Convert the rows below into a JSON list of strings, one string per line, omitting blank lines. Leave the pictures out of the list.

- _EXTRACTED DATA_:
* begin *

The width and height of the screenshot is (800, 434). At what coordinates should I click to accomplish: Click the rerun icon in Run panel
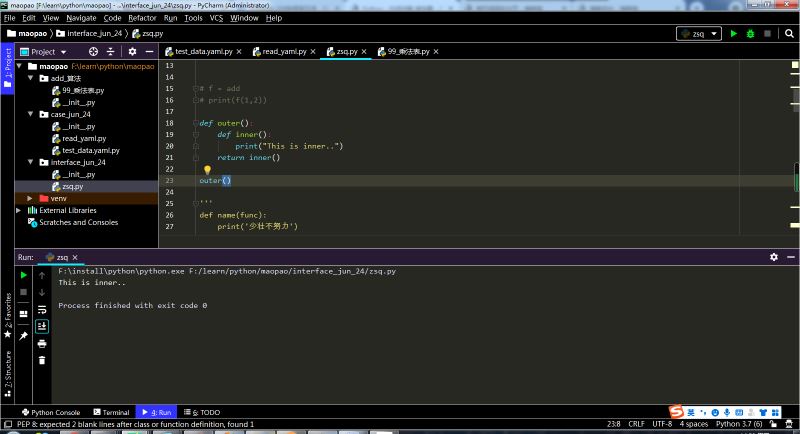[24, 275]
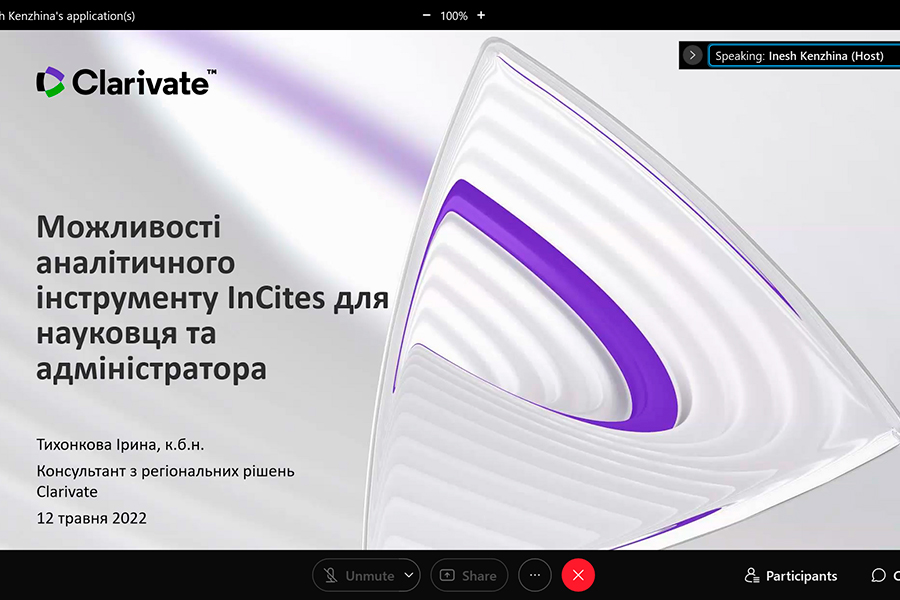900x600 pixels.
Task: Click the slide title mentioning InCites
Action: (212, 298)
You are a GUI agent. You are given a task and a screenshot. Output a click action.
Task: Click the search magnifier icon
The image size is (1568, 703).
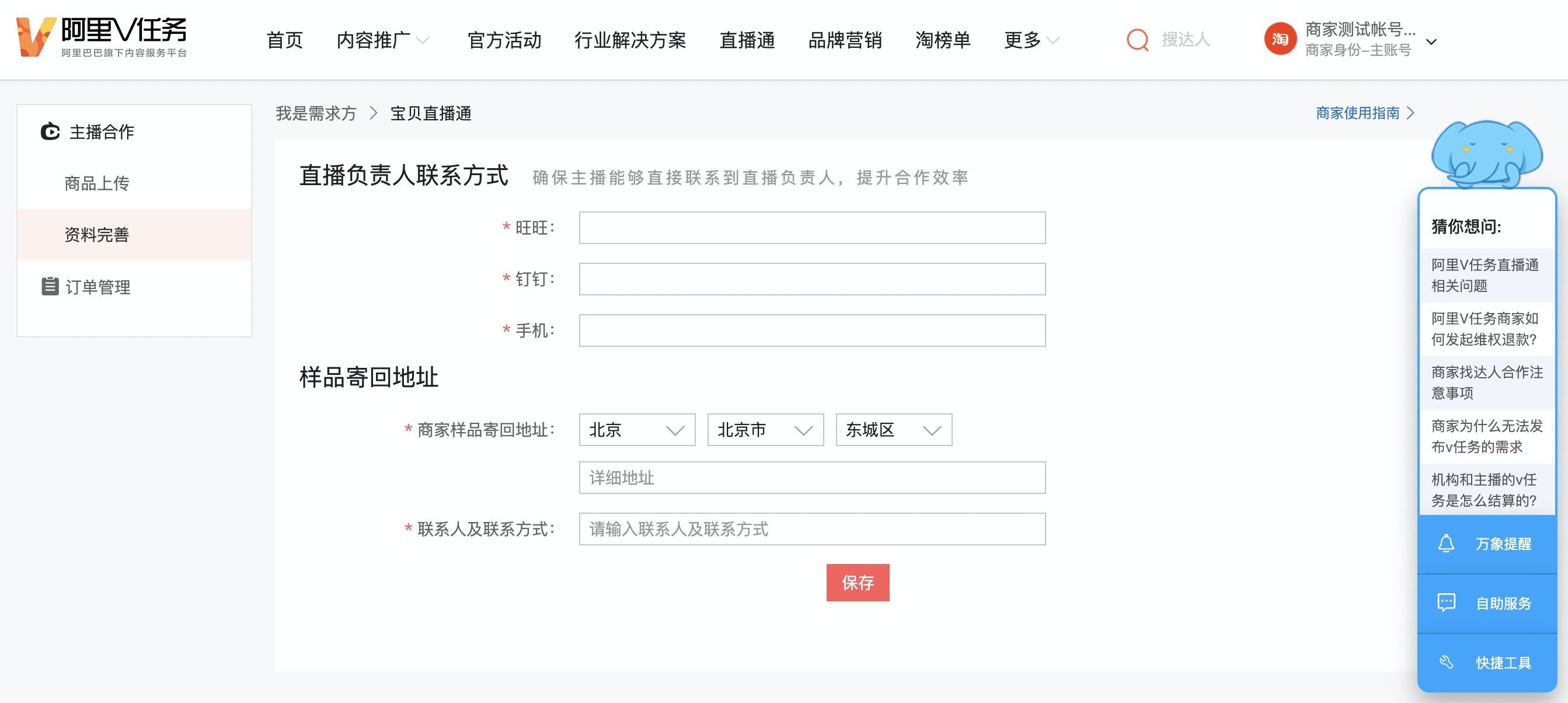pyautogui.click(x=1137, y=40)
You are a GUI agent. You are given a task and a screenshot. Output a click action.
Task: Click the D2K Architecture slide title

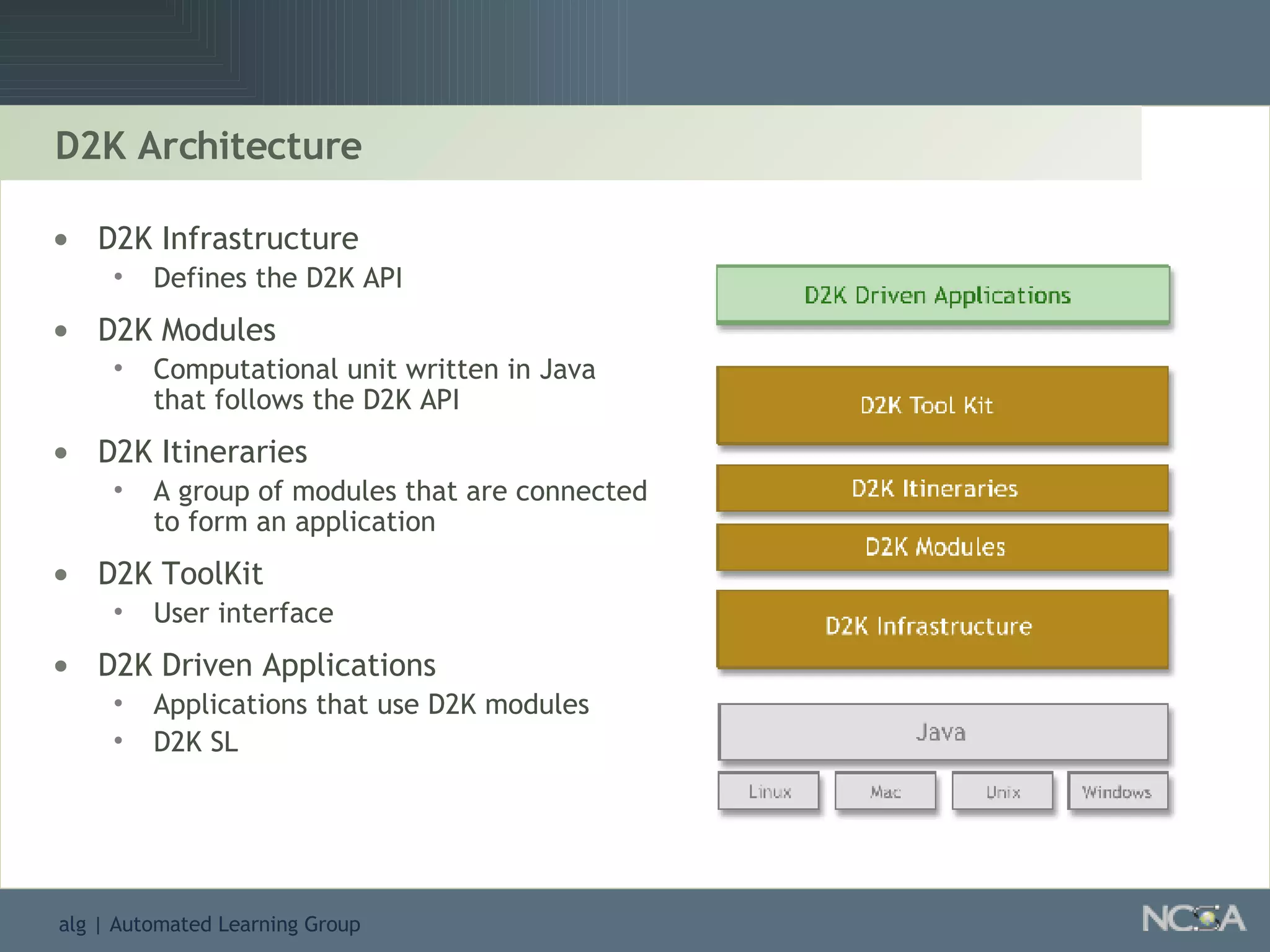tap(208, 146)
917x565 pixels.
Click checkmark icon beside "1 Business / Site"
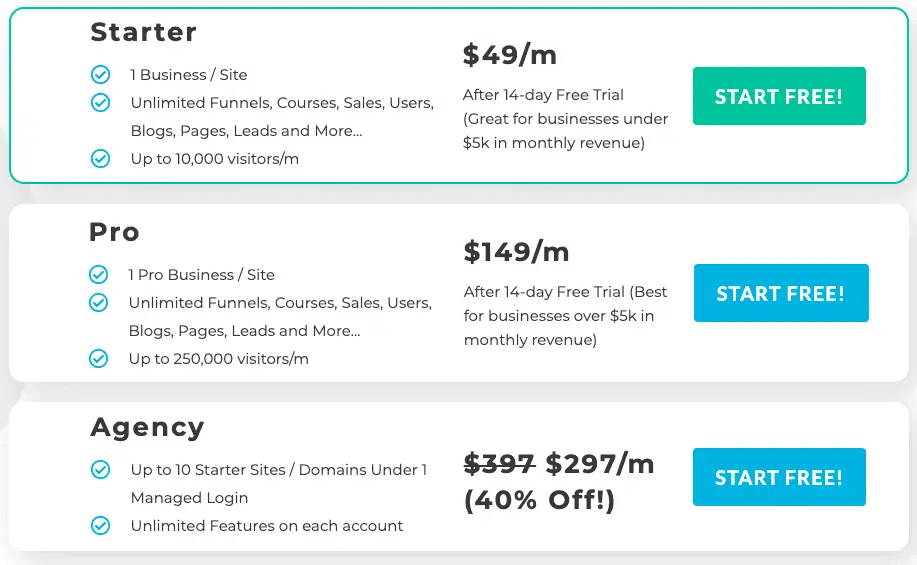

* end *

- _TASK RESPONSE_:
[
  "The width and height of the screenshot is (800, 434). At what coordinates should I click to accomplish: Click the rerun icon in Run panel",
  "[24, 275]",
  "900x600 pixels.",
  "Task: Click the slide title mentioning InCites",
  "Action: (212, 298)",
  "You are a GUI agent. You are given a task and a screenshot. Output a click action.",
  "Task: Click the search magnifier icon",
  "The image size is (1568, 703).",
  "pyautogui.click(x=1137, y=40)",
  "You are a GUI agent. You are given a task and a screenshot. Output a click action.",
  "Task: Click the D2K Architecture slide title",
  "tap(208, 146)",
  "917x565 pixels.",
  "Click checkmark icon beside \"1 Business / Site\""
]